I’m fairly confident that the many privacy professionals and officers in this room already understand the desirability of a privacy-by-design approach across the APS.

But the Code is about instilling that understanding across all levels and critical roles which handle personal information across the APS. It ensures visibility of personal information risks and opportunities at senior levels.

Above all, this is about a leadership position for the APS in the field of personal data protection.

We need a Privacy Code because the APS needs to be, and needs to be seen to be, the national leader in this field.

A binding whole-of-government Code telegraphs this within Government and out to the community.

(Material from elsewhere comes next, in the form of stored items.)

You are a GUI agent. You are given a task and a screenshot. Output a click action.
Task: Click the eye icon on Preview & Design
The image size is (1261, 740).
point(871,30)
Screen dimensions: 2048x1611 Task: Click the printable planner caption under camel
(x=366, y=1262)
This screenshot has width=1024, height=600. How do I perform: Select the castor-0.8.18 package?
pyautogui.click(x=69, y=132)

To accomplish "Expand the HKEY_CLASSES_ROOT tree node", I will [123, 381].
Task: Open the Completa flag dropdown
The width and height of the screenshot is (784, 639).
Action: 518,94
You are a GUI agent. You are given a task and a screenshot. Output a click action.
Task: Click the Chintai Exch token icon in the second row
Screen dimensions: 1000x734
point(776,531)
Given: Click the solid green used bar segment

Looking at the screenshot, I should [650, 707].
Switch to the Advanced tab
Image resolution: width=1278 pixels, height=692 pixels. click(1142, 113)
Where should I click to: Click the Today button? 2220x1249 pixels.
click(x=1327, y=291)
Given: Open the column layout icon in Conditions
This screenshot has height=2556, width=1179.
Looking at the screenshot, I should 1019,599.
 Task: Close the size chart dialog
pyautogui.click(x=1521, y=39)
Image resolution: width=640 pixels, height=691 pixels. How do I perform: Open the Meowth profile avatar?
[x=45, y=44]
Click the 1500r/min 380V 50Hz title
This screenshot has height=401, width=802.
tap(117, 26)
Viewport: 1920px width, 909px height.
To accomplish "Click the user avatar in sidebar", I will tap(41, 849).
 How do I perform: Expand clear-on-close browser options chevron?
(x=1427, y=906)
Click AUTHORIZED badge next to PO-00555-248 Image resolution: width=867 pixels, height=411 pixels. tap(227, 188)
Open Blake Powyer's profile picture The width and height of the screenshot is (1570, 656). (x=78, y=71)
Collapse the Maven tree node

It also creates a fair response to that question of “just terms”.

Because of the unique position Australian Government agencies are in, in terms of their ability to collect and hold vast amounts of personal information, it is only fair that they demonstrate the highest standards of personal information protection.

And, because the value of government data may be best realised when it can be shared and built upon, that standard needs to be consistent right across the APS.

The APS Privacy Code takes best-practice tools and processes – which are already used by many agencies – and makes them requirements for all agencies.

That provides assurance – both across the public service and in the community – that Australian Government data sharing and innovation has privacy built in, by design.

Slide 19

Slide text

Handle with care

AGS 2017 Privacy & FOI Forum

Timothy Pilgrim PSM
Australian Information and Privacy Commissioner

Privacy Awareness Week. Trust and transparency. 15 to 19 May 2017.


On that note, thank you for your attention today.

I think we have some immense opportunities ahead to reshape the capability and personal information performance of the APS. 

I look forward to working with you on what we believe will be an exciting and transformative year ahead.